**Job 1**
Can you copy out these entries word for word, starting at the line that contains "Open the browser downloads" and stopping after the line that contains "coord(1379,214)"?

::::

Most of the time, we will be applying functions to vectors and dataframes, rather than individual numbers, as we did in the first example. So let’s go take another look at our dataframe.

# take a look at the first 6 rows, again
head(df)
##   year pop
## 1 2000  40
## 2 2001  41
## 3 2002  42
## 4 2003  43
## 5 2004  44
## 6 2005  45

Oh no! The column we created, temp_f, has disappeared … what happened? When we ran the earlier function, we temporarily created a new variable within df, but we did not permanently change df. So how would we permanently change df? There are a couple ways.

library(magrittr)

# first, we can assign the mutated dataframe to itself
df <- df %>%
  mutate(pop_p = millions_to_people(pop))

# second, we can use the magrittr pipe to do it all at once
df %<>%
  mutate(pop_p = millions_to_people(pop))

# check that either of these methods worked (we didn't really need to run them both)
head(df)

::::

**Job 2**
Do these statements agree with the R dataframe tutorial? Answer each with yes or no and quote the deciding words from it. (a) The tutorial loads the magrittr library. (b) Running the earlier function permanently changed df. (c) The tutorial says both methods did not need to be run.

::::

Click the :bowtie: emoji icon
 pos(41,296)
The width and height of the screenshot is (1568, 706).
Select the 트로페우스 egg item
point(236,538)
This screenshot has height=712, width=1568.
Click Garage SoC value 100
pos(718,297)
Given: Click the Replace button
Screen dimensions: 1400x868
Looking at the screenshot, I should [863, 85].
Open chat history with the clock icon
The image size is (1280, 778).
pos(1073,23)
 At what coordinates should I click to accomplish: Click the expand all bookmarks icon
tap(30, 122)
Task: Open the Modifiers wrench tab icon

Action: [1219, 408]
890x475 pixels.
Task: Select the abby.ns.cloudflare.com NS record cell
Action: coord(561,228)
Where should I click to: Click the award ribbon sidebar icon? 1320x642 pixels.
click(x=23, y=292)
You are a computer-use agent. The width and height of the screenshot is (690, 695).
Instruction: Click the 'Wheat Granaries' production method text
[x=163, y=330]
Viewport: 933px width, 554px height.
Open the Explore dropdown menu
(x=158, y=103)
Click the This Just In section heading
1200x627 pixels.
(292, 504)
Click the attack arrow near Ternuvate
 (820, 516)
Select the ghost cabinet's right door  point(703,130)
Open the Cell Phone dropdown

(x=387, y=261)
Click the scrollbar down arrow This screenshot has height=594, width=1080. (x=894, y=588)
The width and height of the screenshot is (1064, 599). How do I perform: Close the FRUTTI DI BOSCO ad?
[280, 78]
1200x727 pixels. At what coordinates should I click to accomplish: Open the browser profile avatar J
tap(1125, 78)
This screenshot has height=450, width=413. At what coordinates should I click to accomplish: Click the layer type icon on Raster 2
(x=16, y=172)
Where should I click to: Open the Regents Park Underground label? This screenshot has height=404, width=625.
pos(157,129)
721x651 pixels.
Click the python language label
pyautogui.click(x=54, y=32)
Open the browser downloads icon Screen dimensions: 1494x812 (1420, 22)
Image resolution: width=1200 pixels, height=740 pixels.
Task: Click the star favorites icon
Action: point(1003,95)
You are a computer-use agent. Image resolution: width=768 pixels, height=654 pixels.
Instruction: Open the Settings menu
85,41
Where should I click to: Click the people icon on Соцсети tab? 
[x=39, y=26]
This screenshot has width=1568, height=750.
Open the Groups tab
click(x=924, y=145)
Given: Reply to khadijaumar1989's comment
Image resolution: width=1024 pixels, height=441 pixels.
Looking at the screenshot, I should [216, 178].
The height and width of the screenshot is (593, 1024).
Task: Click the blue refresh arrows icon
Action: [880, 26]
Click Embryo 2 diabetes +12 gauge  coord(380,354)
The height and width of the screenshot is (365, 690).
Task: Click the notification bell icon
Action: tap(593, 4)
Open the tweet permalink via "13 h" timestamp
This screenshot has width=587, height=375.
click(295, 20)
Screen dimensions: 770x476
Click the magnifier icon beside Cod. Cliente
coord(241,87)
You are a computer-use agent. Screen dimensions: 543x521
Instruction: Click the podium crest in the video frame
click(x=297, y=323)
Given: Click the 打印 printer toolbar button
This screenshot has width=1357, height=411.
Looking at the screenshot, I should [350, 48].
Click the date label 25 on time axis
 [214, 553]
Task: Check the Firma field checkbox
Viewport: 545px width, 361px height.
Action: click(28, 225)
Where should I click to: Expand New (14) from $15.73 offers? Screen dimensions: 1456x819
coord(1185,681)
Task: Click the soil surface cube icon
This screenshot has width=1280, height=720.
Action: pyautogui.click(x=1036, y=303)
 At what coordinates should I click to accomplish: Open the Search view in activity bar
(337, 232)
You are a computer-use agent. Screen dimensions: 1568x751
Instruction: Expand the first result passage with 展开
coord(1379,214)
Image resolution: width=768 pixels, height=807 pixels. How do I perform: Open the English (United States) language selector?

::::

**Correct result 1**
Open the browser downloads icon Screen dimensions: 1494x812 (1420, 22)
Image resolution: width=1200 pixels, height=740 pixels.
Task: Click the star favorites icon
Action: point(1003,95)
You are a computer-use agent. Image resolution: width=768 pixels, height=654 pixels.
Instruction: Open the Settings menu
85,41
Where should I click to: Click the people icon on Соцсети tab? 
[x=39, y=26]
This screenshot has width=1568, height=750.
Open the Groups tab
click(x=924, y=145)
Given: Reply to khadijaumar1989's comment
Image resolution: width=1024 pixels, height=441 pixels.
Looking at the screenshot, I should [216, 178].
The height and width of the screenshot is (593, 1024).
Task: Click the blue refresh arrows icon
Action: [880, 26]
Click Embryo 2 diabetes +12 gauge  coord(380,354)
The height and width of the screenshot is (365, 690).
Task: Click the notification bell icon
Action: tap(593, 4)
Open the tweet permalink via "13 h" timestamp
This screenshot has width=587, height=375.
click(295, 20)
Screen dimensions: 770x476
Click the magnifier icon beside Cod. Cliente
coord(241,87)
You are a computer-use agent. Screen dimensions: 543x521
Instruction: Click the podium crest in the video frame
click(x=297, y=323)
Given: Click the 打印 printer toolbar button
This screenshot has width=1357, height=411.
Looking at the screenshot, I should [350, 48].
Click the date label 25 on time axis
 [214, 553]
Task: Check the Firma field checkbox
Viewport: 545px width, 361px height.
Action: click(28, 225)
Where should I click to: Expand New (14) from $15.73 offers? Screen dimensions: 1456x819
coord(1185,681)
Task: Click the soil surface cube icon
This screenshot has width=1280, height=720.
Action: pyautogui.click(x=1036, y=303)
 At what coordinates should I click to accomplish: Open the Search view in activity bar
(337, 232)
You are a computer-use agent. Screen dimensions: 1568x751
Instruction: Expand the first result passage with 展开
coord(1379,214)

**Correct result 2**
(a) Yes: "library(magrittr)"
(b) No: "but we did not permanently change df"
(c) Yes: "we didn't really need to run them both"